Creating ActiveRecord
was a very reasonable thing to do. It’s enough to look at connection adapters for postgres and mysql to see why.
Lots of methods
Quite a different implementation
Hard to remember
Hard to switch to projects, where a database is not the one you’re used to.
And of course, it gives an ability to switch databases without changing code (unless you use db specific features as most of us do)
Now let’s look at ActiveJob’s adapters.
Sidekiq
class SidekiqAdapter
def enqueue(job) #:nodoc:
job.provider_job_id = Sidekiq::Client.push(
"class" => JobWrapper, "wrapped" => job.class.to_s,
"queue" => job.queue_name, "args" => [ job.serialize ]
)
end
def enqueue_at(job, timestamp) #:nodoc:
job.provider_job_id = Sidekiq::Client.push(
"class" => JobWrapper, "wrapped" => job.class.to_s, "queue" => job.queue_name,
"args" => [ job.serialize ],"at" => timestamp
)
end
end
Resque
class ResqueAdapter
def enqueue(job) #:nodoc:
JobWrapper.instance_variable_set(:@queue, job.queue_name)
Resque.enqueue_to job.queue_name, JobWrapper, job.serialize
end
def enqueue_at(job, timestamp) #:nodoc:
unless Resque.respond_to?(:enqueue_at_with_queue)
raise NotImplementedError, "To be able to schedule jobs with Resque you need the " \
"resque-scheduler gem.
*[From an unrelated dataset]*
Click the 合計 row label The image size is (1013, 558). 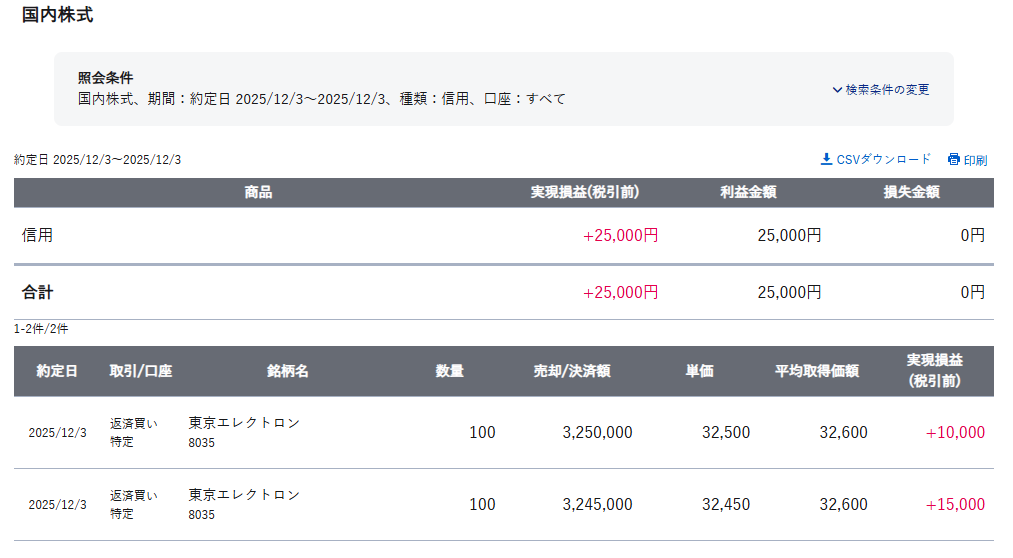click(38, 293)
Please add it to your Gemfile and run bundle install"
end
Resque.enqueue_at_with_queue job.queue_name, timestamp, JobWrapper, job.serialize
And that’s it, just two methods. Do we really need an abstraction layer for just two methods?
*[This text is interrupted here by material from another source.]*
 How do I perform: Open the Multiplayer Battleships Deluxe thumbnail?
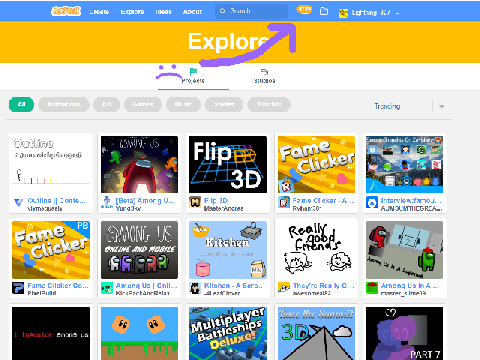pyautogui.click(x=228, y=333)
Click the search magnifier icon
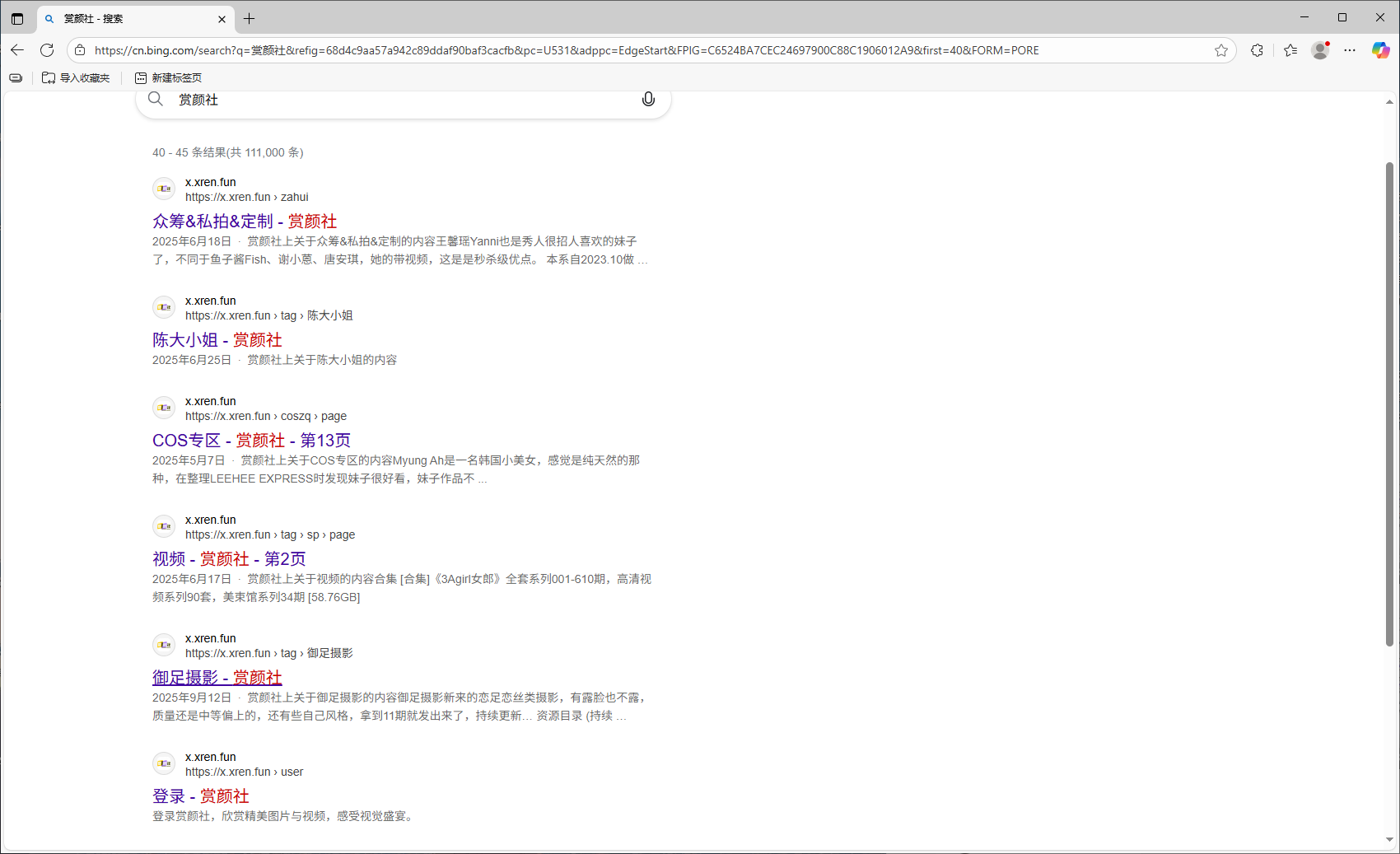The image size is (1400, 854). coord(156,100)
Sometimes yes, but do we really need an abstraction layer that prevents us from using features without monkey patching (not to say it’s an absolute evil, but it rather error prone) or adds unnecessary performance overhead?
Rails is very good at tools that, provided out of the box, just work. Minimum if any configuration and you all set. However, setting up any background job framework is simple. Just five lines of code for sidekiq and a little more for resque.
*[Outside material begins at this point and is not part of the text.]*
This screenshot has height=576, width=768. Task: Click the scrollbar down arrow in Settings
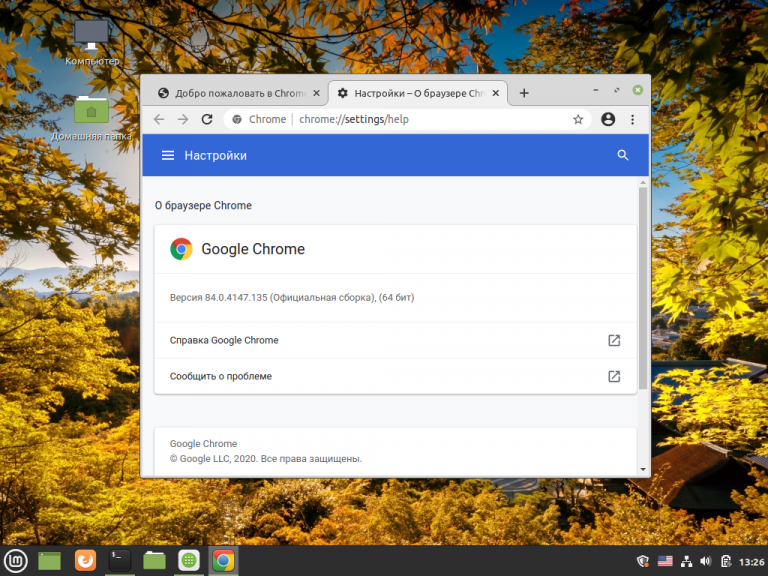[x=643, y=470]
Another feature that ActiveJob
provides is an ability to change background processing backend with one line of code. Although, I think it’s a rare use case. I used it once to switch from resque to sidekiq to resque again. And it wasn’t one line of code. With ActiveJob
the only thing I avoided is a few global ‘Find And Replace’ over the codebase.
When something is a default and works out of the box, there is a lot of inner resistance in replacing it. ActiveJob
brings little agility, gives another default interface to learn how to work with and how to test properly. It also adds the possibility that some external gems won’t work and you would have to somehow monkey patch this gem to make it work or get rid of ActiveJob
altogether. All this and not much profit in return.